4-Chloro-4'-biphenylol as an uncoupler and an inhibitor of mitochondrial oxidative phosphorylation.

4-Chloro-4'-biphenylol (4'-OH-4-CB), a metabolite of 4-chlorobiphenyl (4-CB), stimulated state 4 respiration and released oligomycin-inhibited state 3 respiration of rat liver mitochondria with succinate as the respiratory substrate. When glutamate/malate and beta-hydroxybutyrate were used as the substrates, however, 4'-OH-4-CB was ineffective on these parameters.
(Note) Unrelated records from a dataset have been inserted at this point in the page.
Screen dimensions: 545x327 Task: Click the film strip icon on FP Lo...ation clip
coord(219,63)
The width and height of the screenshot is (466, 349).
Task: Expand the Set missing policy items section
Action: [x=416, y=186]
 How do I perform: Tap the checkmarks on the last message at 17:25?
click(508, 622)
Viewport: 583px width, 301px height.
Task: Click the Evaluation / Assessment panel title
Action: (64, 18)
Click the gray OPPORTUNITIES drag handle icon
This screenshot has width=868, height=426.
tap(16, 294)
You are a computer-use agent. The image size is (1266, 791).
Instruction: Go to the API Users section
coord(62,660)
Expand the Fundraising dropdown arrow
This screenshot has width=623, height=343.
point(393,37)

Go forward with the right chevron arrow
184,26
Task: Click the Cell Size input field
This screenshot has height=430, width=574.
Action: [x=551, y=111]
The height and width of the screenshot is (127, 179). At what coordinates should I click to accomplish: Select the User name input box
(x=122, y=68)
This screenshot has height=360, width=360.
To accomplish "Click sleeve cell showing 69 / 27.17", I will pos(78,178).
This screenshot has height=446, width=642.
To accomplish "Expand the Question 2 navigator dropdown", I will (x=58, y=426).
This indicates that 4'-OH-4-CB uncouples oxidative phosphorylation with succinate, but not with glutamate/malate and beta-hydroxybutyrate. 4'-OH-4-CB severely inhibited 2,4-dinitrophenol (DNP)-stimulated respiration with glutamate/malate (ID50, 25 microM) and beta-hydroxybutyrate (ID50, 32 microM) because of the blockade of electron transfer between NADH and CoQ span, masking the uncoupling action of 4'-OH-4-CB. On the other hand, the inhibition of the respiration with succinate was only apparent at high 4'-OH-4-CB concentrations (ID50, 260 microM). 4'-OH-4-CB also inhibited the oxidation of NADH in submitochondrial particles (ID50, 35 microM). State 3 respiration was more intensely inhibited by 4'-OH-4-CB in the presence of either glutamate/malate (ID50, 23 microM) or beta-hydroxybutyrate (ID50, 26 microM) than that in the presence of succinate (ID50, 220 microM). Thus, 4'-OH-4-CB acts as both an uncoupler and an inhibitor of oxidative phosphorylation. The overall in vitro effect is to prevent ATP synthesis, which may be an important factor in the mechanism underlying the toxicity of 4-CB.